- Notable work: Class Captains, Afternoon Breakfast Show, Hit104.9's Tom & Olly

Comedy career
- Years active: 2013–2021
- Medium: Radio
- Website: www.tomandolly.com.au

= Tom & Olly =

Australian radio comedy duo

Tom & Olly is an Australian radio and comedy duo made up of Tom Bainbridge and Oliver Morris. They are currently hosting mid-dawns across the Hit Network.

They began their commercial radio career in January 2015 with the Southern Cross Austereo radio network, working with Hit104.9 The Border in Albury-Wodonga until December 2016, where they left Southern Cross Austereo.

==Radio career==
Tom & Olly have hosted various radio programs since 2013.
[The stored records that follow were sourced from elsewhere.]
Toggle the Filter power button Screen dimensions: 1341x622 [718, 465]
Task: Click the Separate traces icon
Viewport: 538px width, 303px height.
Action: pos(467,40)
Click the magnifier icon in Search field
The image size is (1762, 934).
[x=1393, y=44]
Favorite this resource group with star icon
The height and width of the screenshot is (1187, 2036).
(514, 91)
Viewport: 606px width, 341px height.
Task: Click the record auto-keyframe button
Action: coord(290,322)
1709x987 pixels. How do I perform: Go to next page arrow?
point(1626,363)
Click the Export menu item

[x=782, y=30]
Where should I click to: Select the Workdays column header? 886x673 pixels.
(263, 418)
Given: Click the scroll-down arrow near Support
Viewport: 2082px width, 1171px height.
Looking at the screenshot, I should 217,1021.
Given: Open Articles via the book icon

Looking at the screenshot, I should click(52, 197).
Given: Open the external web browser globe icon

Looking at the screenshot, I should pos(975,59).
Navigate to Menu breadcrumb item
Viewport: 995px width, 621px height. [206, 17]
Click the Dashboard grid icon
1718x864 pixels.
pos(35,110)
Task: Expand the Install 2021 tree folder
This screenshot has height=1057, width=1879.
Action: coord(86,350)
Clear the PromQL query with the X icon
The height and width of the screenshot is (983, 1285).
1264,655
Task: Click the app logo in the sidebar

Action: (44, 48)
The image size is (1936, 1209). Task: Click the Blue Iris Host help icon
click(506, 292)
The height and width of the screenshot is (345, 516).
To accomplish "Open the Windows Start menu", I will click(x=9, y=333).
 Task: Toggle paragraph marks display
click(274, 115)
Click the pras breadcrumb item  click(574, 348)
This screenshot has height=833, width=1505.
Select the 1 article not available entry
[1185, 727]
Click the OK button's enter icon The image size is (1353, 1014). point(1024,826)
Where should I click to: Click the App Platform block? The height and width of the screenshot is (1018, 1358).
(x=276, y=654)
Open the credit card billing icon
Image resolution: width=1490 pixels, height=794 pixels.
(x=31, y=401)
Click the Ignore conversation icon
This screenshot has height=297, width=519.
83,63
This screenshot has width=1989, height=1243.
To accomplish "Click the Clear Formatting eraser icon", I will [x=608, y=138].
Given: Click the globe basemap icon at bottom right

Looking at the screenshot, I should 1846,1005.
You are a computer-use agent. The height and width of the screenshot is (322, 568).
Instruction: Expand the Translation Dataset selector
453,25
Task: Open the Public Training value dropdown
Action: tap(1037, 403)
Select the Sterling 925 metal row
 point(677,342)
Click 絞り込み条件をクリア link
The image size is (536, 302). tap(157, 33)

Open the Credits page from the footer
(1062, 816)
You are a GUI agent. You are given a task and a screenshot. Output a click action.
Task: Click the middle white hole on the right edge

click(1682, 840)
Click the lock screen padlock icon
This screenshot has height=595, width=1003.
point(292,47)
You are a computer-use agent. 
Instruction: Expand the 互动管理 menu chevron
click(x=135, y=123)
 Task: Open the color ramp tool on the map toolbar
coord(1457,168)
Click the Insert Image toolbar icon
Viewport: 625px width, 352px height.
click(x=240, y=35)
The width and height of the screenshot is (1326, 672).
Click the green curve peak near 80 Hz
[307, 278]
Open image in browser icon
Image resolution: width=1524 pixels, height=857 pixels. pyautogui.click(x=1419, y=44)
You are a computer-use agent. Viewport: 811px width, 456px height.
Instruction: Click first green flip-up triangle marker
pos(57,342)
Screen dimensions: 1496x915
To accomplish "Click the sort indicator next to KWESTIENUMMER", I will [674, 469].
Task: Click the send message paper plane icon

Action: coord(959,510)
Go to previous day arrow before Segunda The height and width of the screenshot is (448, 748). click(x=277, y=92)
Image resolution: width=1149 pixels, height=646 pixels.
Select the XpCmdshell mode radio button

| Program Title | Year | Time | Day | Station |
| Class Captains | 2013 | 15:00–16:00 | Tuesday | SYN 90.7 |
| Friends of Tom & Olly | 2013 | 09:00–10:00 | Thursday |
| Afternoon Breakfast Show | 2014 | 15:00–16:00 | Thursday |
| Spring Radio Carnival | 2014 | 15:00–16:00 | Monday | SYN Nation |
| Tom & Olly | 2015–2016 | 06:00–09:00 | Monday–Friday | 104.9 Star FM |
| Tom & Olly Have Questions | 2017–2018 | 19:00–22:00 | Monday–Wednesday | Triple M Melbourne Triple M Sydney |
| Tom & Olly | 2019–2021 | 10:00–12:00 | Monday–Thursday | Hit Network |

===SYN Media===
While at Melbourne's SYN Media in 2013 and 2014, Tom & Olly hosted several seasonal programs. Their first, Class Captains was nominated for two awards at the 2014 SYN Awards, and the show won Best Seasonal Program. Class Captains was made up of twelve episodes drawing inspiration from various VCE subjects such as English, History, Chemistry and the final exams, however Tom & Olly did advise their listeners that "their advice may not be the best".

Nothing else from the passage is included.